We Run Tomorrow by Nat Amoore with art by Mike Barry PB RRP $16.99 ISBN 9781760897697

Reviewed by Dianne Bates

This adventure novel by a best-selling Australian children’s author starts with dramatic and compelling black and white pages of graphic artwork. The panels show that the book’s setting is 2070 and that a syndicate of adults, fearing the growing power of youth, have created a power overload that detonates all devices. However, four kids in a small-town clubhouse, instead of losing their technology, become their technology and have superpowers. They are known as Screen Savers, individually named Wiki, Filter, Skydrop, and Hispeed: their mission is to tackle a vicious villain – Virus – which attacks them!

It is at this point the book starts with Chapter One. It reads: ‘My face is pressed into the ground., The dirt tastes like blood. Or maybe my blood tastes like dirt. I spit it out.’ Now there are new names of characters – the boy with his face in the dirt is Sticks, the book’s narrator. Then there is Bryce, Jed, Maki, and Tommy, known as the Lockett Squad, as they all live in Lockett Street. (Maki is Japanese so there are quite a few Japanese words and phrases in the book.)

The Lockett Squad create comic book movies (they have 7,000 subscribers) so while the main narrative is in first person, occasionally the text is interspersed with sections written in third person, as well as artwork which is always headed ‘Screen Savers.’
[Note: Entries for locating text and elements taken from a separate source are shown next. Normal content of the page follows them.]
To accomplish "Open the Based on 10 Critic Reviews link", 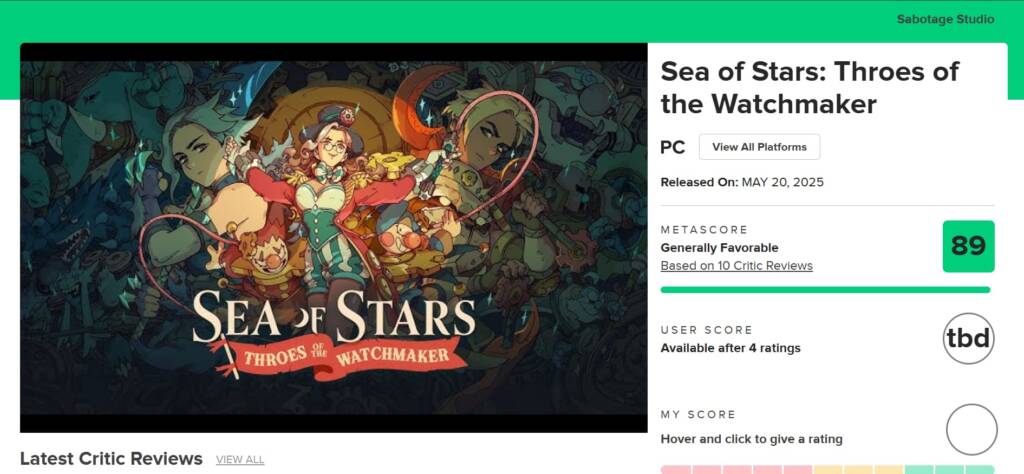I will (x=736, y=266).
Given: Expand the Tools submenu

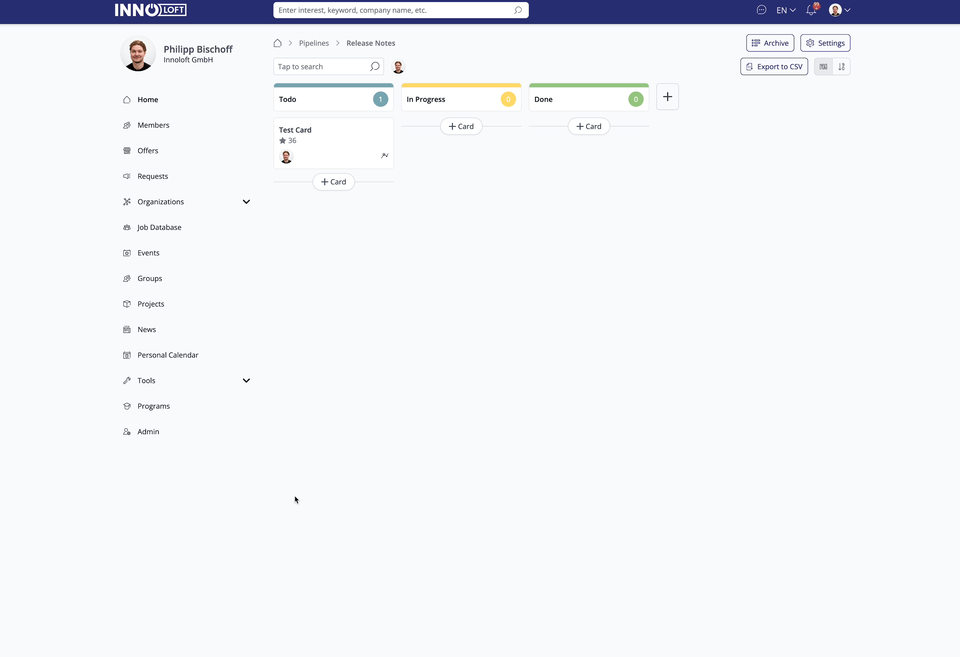Looking at the screenshot, I should pos(246,380).
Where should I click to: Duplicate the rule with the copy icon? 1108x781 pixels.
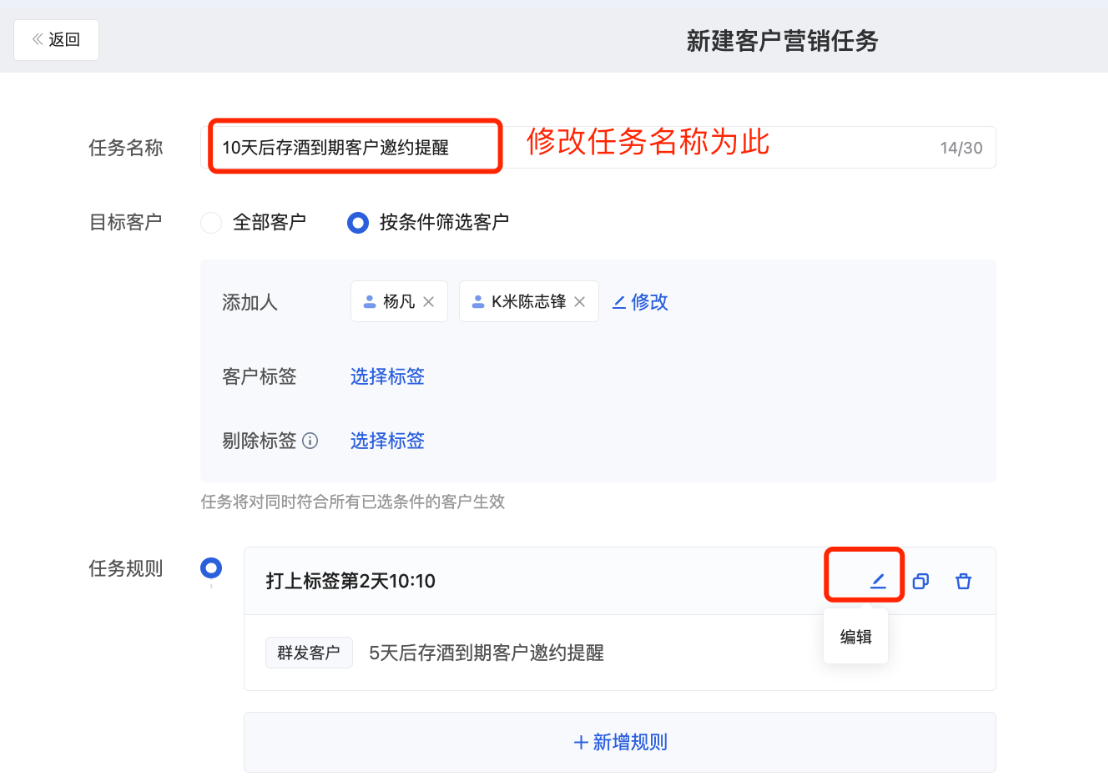click(920, 581)
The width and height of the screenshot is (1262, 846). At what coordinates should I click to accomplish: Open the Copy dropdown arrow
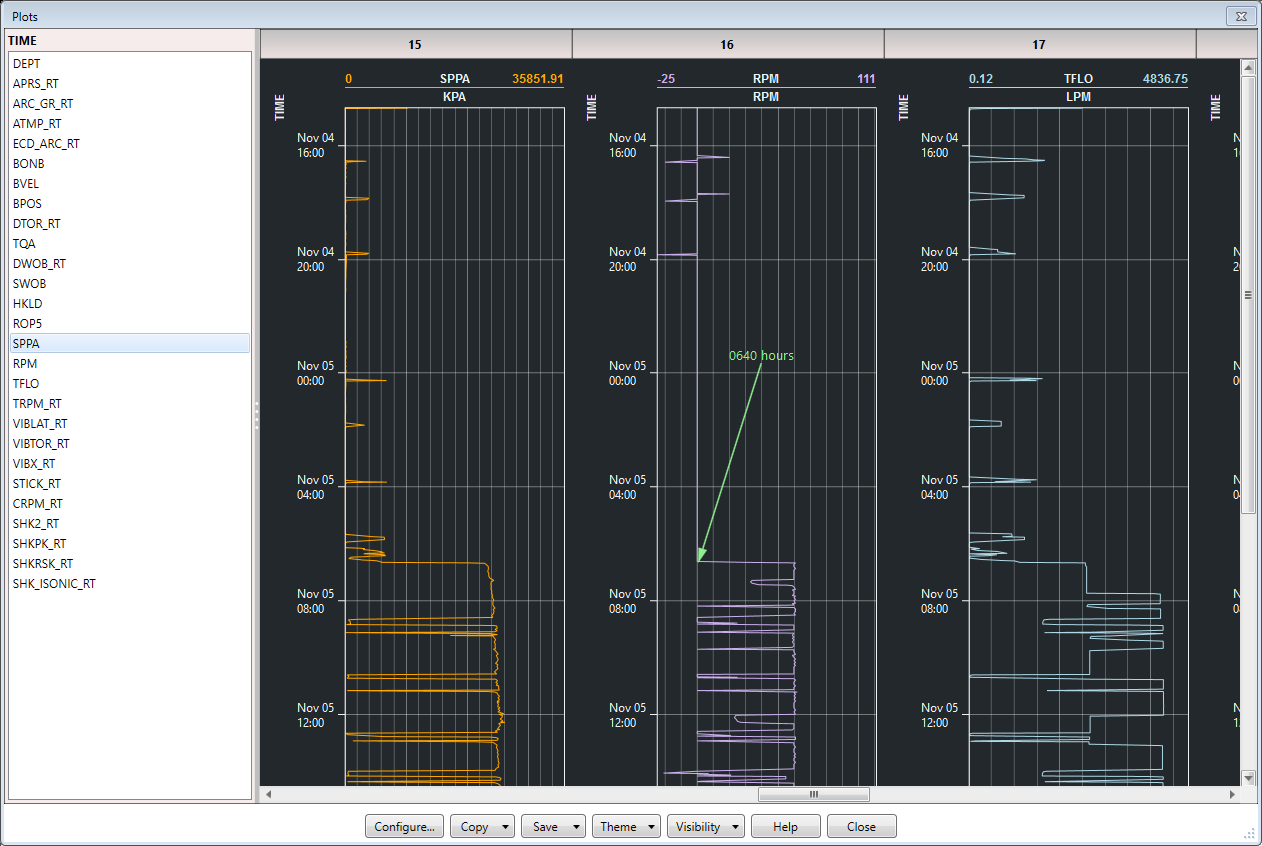(505, 826)
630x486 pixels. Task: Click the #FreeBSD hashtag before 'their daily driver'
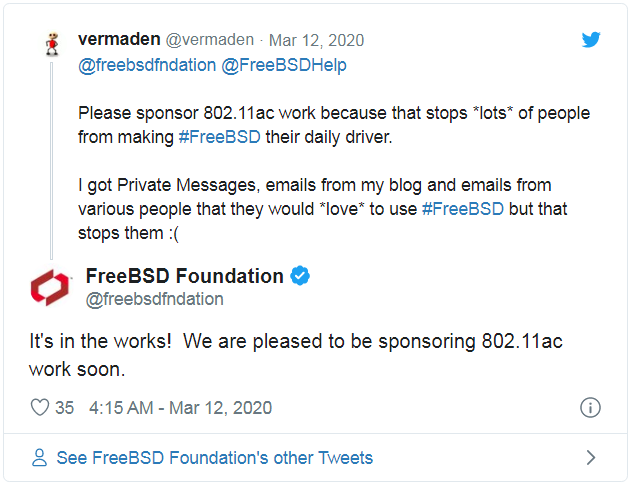click(x=219, y=137)
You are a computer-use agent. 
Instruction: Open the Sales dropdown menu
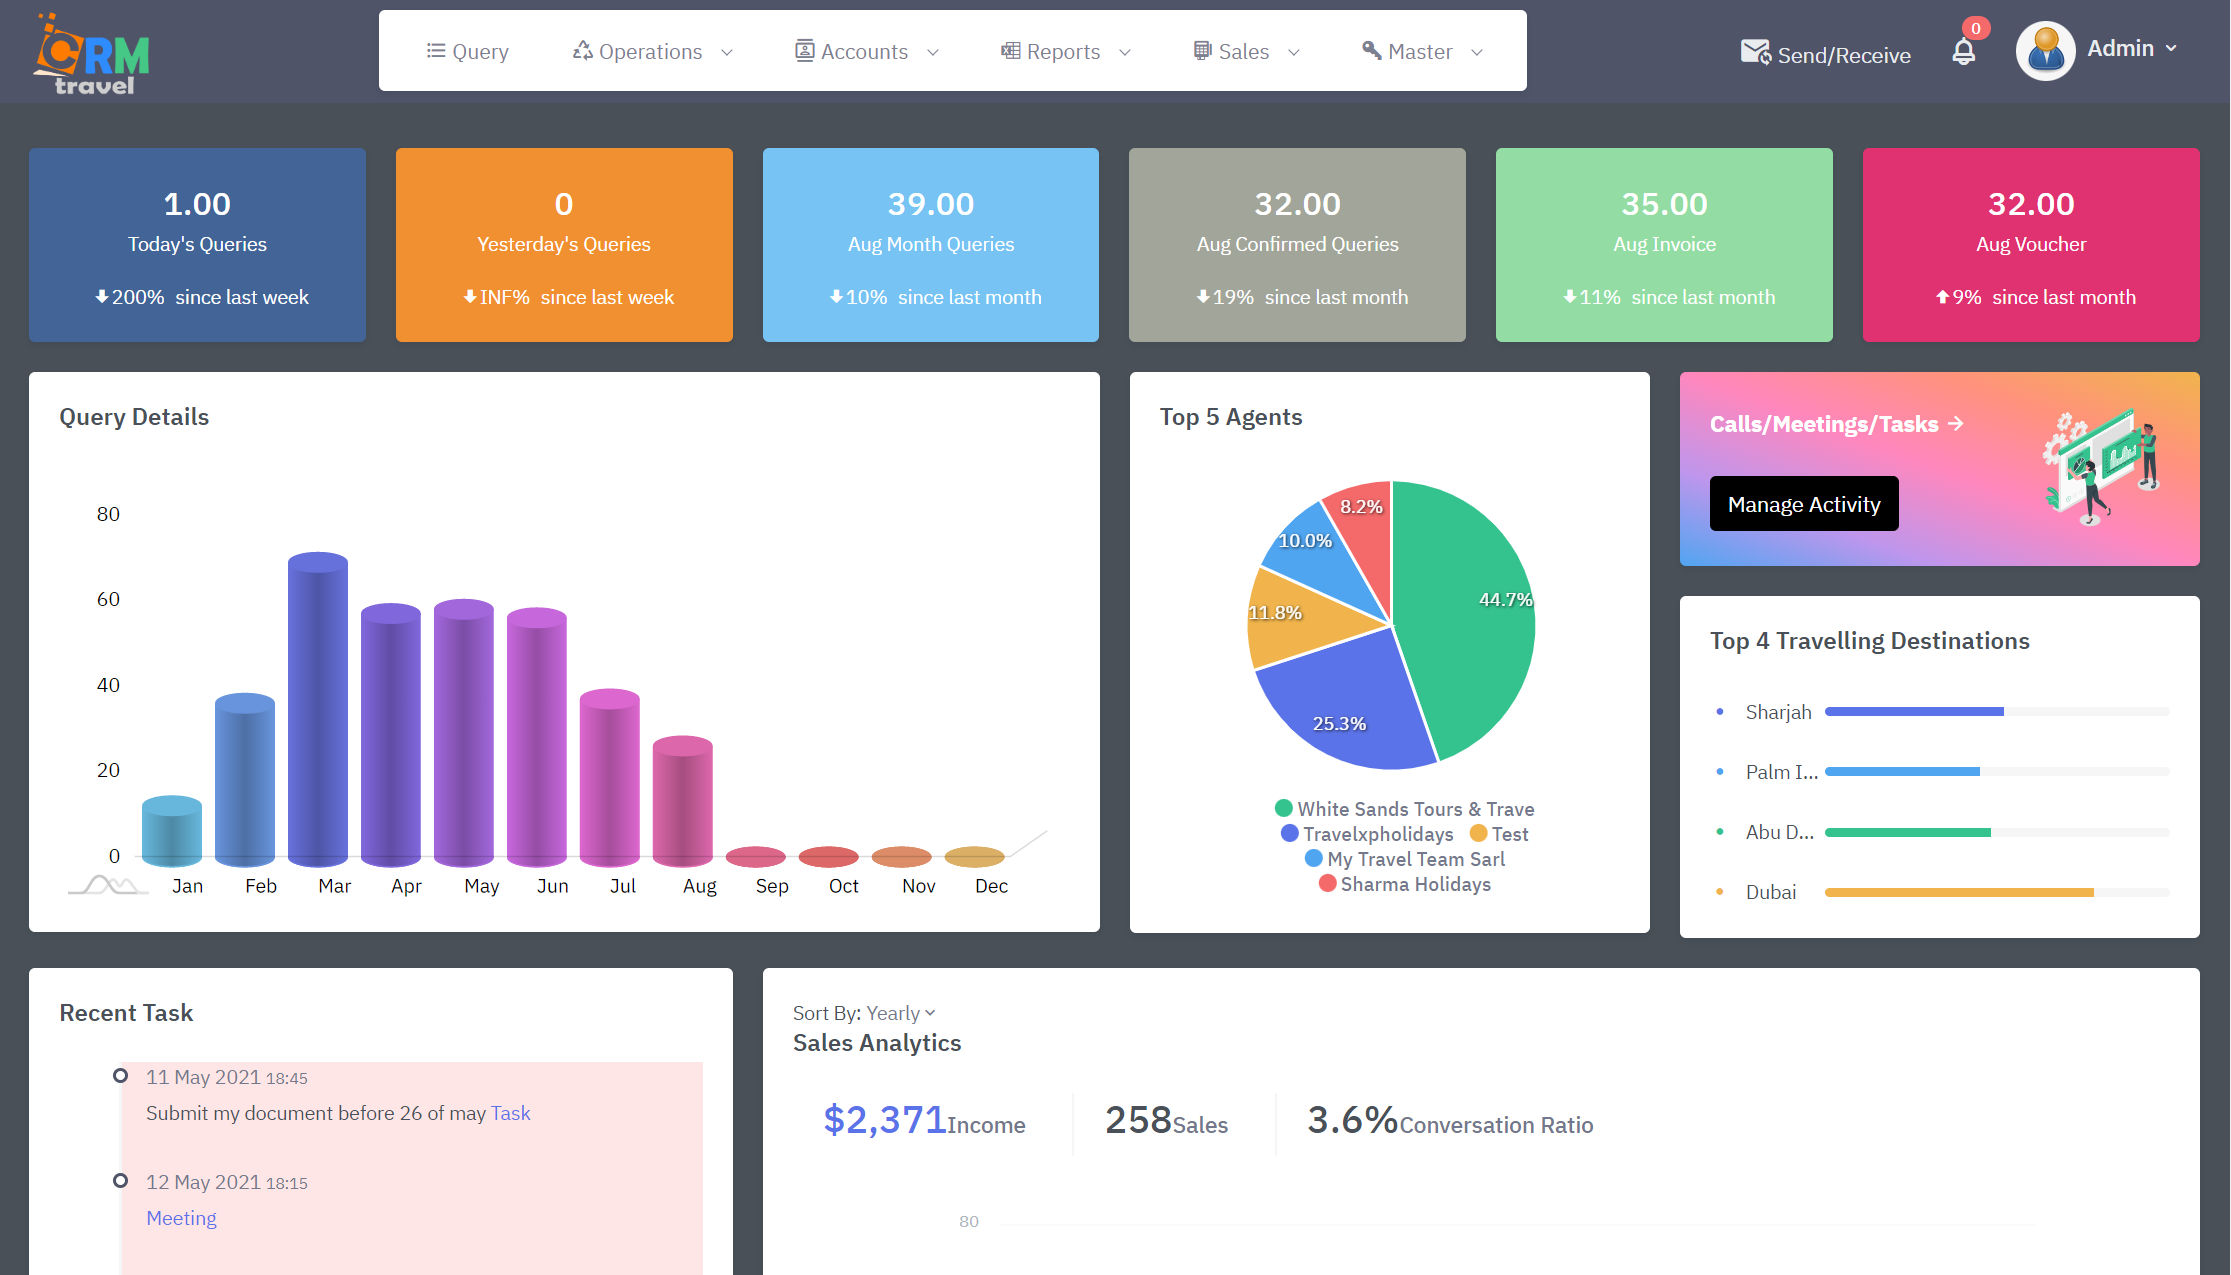pyautogui.click(x=1244, y=51)
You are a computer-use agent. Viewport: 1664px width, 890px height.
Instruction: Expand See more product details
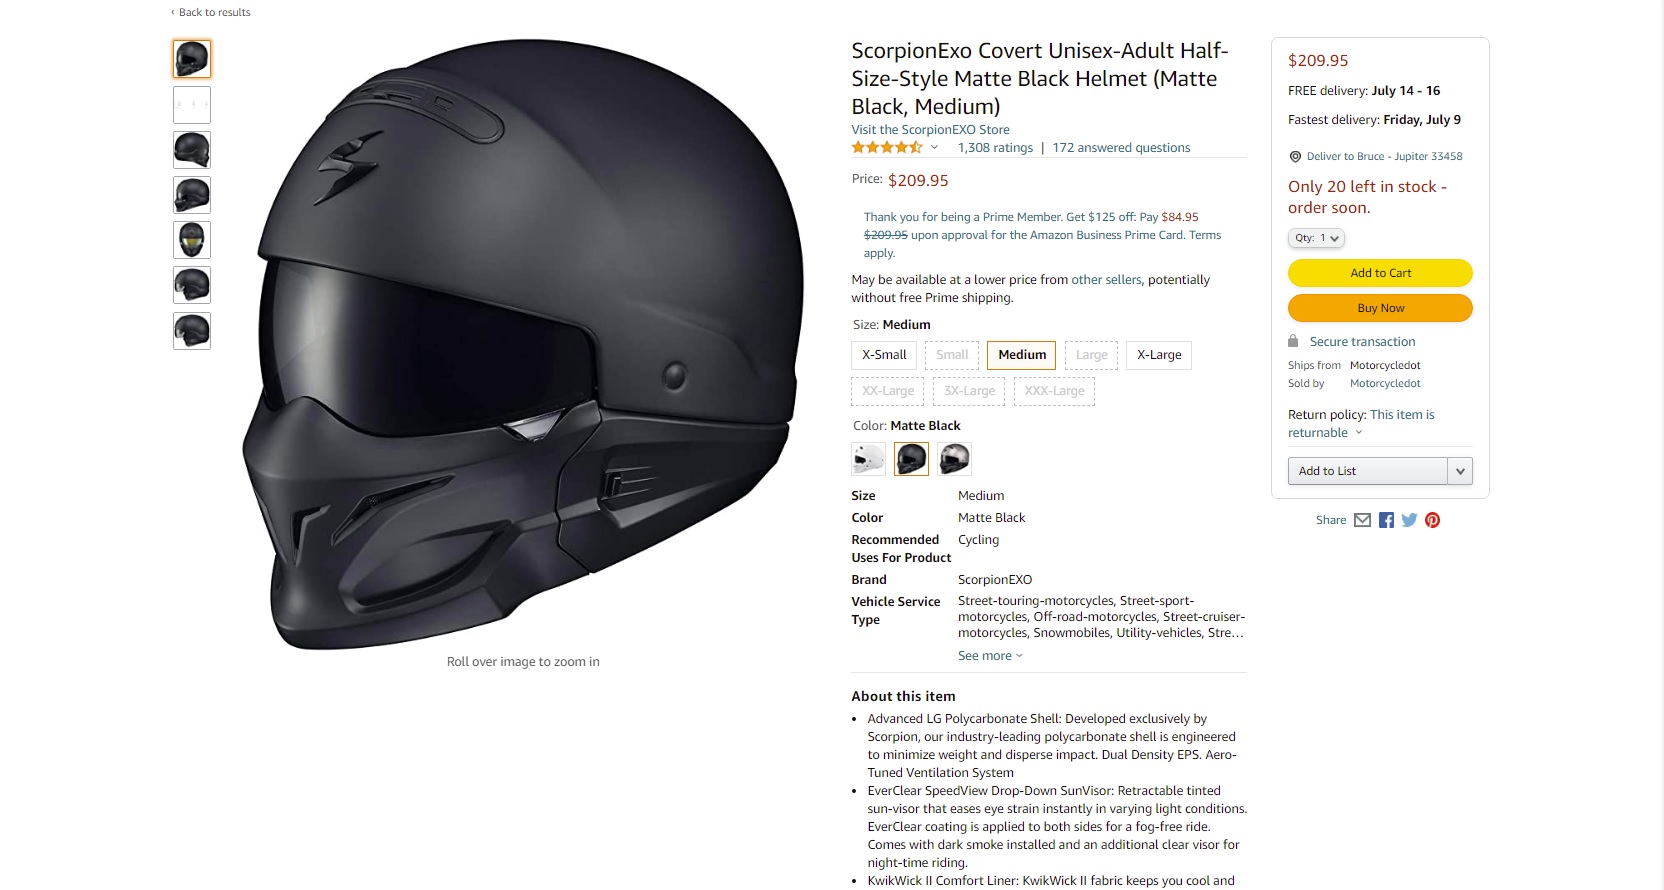click(990, 656)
When the four friends discover their favourite comic book series is being made into a blockbuster movie, they know they must get to the auditions, get parts, and stay together. We Run Tomorrow combines a gripping story about the runaway boys with the graphic novel adventures of their superhero counterparts. For an adult who is not truly conversant with computers, the book is sometimes perplexing, but young computer-savvy readers – aged 10 years and over – are bound to enjoy this fast-paced, exciting novel.